=== Description of the task ===
Starting at the row that contains "You are a computer-use agent. Viewport: 637px" and continuing through the final row, express each row as a Markdown table with the columns Number and Content, omitting blank rows.

Part of a data file
==========

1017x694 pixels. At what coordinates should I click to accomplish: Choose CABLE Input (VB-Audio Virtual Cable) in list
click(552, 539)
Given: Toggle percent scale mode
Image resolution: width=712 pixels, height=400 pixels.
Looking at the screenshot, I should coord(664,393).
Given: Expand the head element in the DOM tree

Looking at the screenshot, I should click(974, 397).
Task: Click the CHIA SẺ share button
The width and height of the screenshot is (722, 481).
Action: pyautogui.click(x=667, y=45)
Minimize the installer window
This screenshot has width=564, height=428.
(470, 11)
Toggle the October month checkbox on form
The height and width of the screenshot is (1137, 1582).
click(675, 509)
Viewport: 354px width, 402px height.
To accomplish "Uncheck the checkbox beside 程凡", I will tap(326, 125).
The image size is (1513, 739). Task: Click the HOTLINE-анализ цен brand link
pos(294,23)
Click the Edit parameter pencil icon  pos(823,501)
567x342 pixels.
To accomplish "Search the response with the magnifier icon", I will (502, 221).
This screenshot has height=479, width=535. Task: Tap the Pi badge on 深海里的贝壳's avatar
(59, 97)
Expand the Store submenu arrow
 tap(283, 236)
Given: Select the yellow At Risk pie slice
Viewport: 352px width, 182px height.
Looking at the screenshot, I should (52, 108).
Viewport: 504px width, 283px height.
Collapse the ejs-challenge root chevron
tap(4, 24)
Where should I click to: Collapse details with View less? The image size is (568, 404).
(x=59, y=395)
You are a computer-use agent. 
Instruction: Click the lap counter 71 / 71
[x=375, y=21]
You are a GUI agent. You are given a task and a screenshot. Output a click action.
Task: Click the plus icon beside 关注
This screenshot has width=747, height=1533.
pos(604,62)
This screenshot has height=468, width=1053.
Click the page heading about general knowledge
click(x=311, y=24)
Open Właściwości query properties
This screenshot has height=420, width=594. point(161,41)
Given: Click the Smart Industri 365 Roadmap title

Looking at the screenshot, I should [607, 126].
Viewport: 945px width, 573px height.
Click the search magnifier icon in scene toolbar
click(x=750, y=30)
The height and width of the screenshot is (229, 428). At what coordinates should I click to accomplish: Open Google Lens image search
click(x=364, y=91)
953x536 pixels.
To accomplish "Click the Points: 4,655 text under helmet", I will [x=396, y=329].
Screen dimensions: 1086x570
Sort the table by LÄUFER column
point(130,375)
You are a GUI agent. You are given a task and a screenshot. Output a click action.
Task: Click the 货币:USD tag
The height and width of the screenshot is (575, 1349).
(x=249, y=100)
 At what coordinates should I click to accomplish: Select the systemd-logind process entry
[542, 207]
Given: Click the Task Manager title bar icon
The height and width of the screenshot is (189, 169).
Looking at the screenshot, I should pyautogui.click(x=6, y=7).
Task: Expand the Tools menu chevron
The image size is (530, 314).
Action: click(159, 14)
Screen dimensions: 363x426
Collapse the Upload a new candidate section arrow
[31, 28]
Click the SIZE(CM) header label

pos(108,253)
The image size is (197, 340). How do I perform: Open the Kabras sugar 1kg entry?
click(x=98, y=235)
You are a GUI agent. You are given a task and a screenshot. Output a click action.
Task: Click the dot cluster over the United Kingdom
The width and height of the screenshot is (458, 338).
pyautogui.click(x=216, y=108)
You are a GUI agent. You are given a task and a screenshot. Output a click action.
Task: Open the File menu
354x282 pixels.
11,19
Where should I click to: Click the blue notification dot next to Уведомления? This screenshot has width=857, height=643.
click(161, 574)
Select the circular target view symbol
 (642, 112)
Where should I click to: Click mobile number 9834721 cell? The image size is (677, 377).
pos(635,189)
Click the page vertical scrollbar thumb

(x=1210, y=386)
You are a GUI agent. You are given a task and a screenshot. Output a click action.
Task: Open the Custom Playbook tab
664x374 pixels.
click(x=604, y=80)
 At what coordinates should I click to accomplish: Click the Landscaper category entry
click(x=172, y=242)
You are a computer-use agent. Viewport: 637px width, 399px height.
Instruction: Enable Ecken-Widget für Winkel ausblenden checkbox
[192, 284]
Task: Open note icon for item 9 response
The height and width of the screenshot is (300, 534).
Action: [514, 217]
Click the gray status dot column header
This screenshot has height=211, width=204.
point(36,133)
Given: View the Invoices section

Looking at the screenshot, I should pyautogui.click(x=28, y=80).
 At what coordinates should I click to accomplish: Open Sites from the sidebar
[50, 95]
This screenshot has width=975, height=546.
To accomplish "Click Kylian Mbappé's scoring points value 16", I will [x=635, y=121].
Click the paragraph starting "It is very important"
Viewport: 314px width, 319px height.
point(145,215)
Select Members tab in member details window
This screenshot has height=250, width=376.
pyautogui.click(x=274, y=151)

==========

=== Solution for this task ===
| Number | Content |
|---|---|
| 1 | You are a computer-use agent. Viewport: 637px width, 399px height. |
| 2 | Instruction: Enable Ecken-Widget für Winkel ausblenden checkbox |
| 3 | [192, 284] |
| 4 | Task: Open note icon for item 9 response |
| 5 | The height and width of the screenshot is (300, 534). |
| 6 | Action: [514, 217] |
| 7 | Click the gray status dot column header |
| 8 | This screenshot has height=211, width=204. |
| 9 | point(36,133) |
| 10 | Given: View the Invoices section |
| 11 | Looking at the screenshot, I should pyautogui.click(x=28, y=80). |
| 12 |  At what coordinates should I click to accomplish: Open Sites from the sidebar |
| 13 | [50, 95] |
| 14 | This screenshot has width=975, height=546. |
| 15 | To accomplish "Click Kylian Mbappé's scoring points value 16", I will [x=635, y=121]. |
| 16 | Click the paragraph starting "It is very important" |
| 17 | Viewport: 314px width, 319px height. |
| 18 | point(145,215) |
| 19 | Select Members tab in member details window |
| 20 | This screenshot has height=250, width=376. |
| 21 | pyautogui.click(x=274, y=151) |